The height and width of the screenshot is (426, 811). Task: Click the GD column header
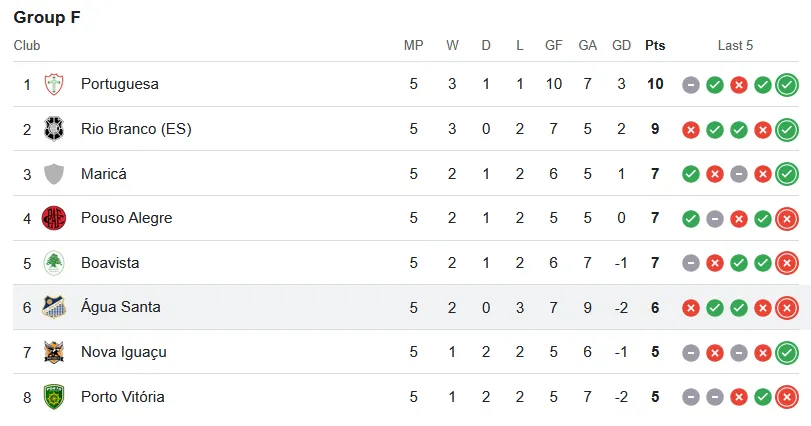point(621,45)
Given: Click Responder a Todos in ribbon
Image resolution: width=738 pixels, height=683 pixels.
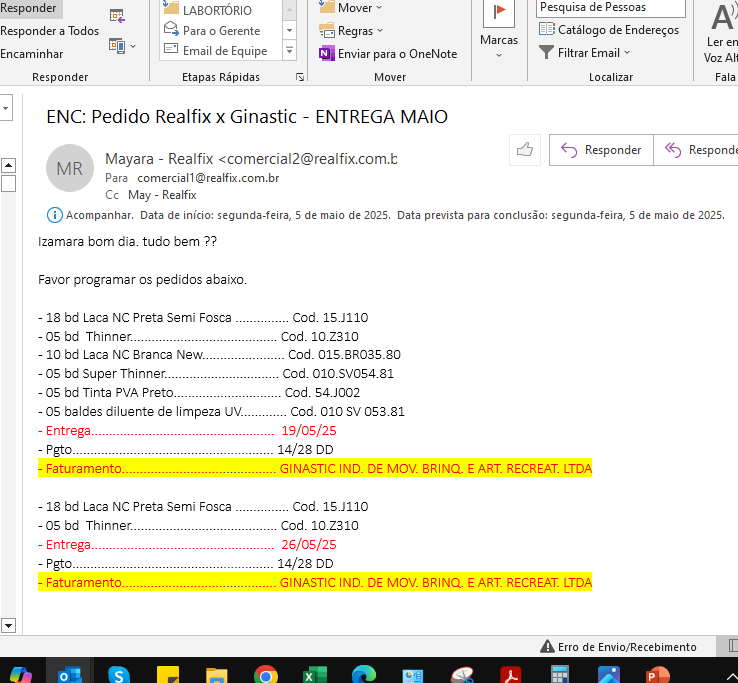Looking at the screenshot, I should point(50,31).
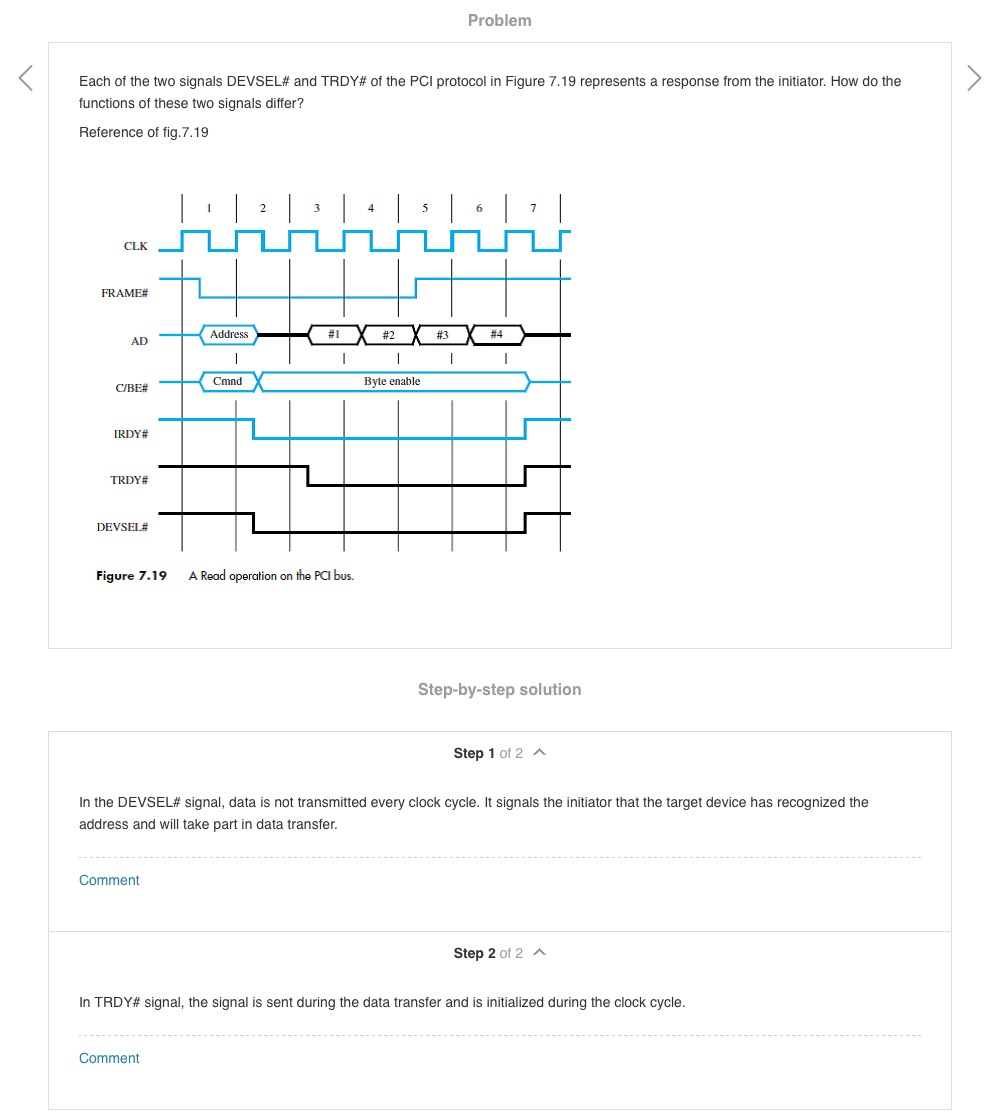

*Work item*. Apart from the pictures, which are to be omitted, every record must be transcribed exactly.

*Reply*.
The height and width of the screenshot is (426, 811). Task: Click the GD column header
point(621,45)
Given: Click Responder a Todos in ribbon
Image resolution: width=738 pixels, height=683 pixels.
Looking at the screenshot, I should point(50,31).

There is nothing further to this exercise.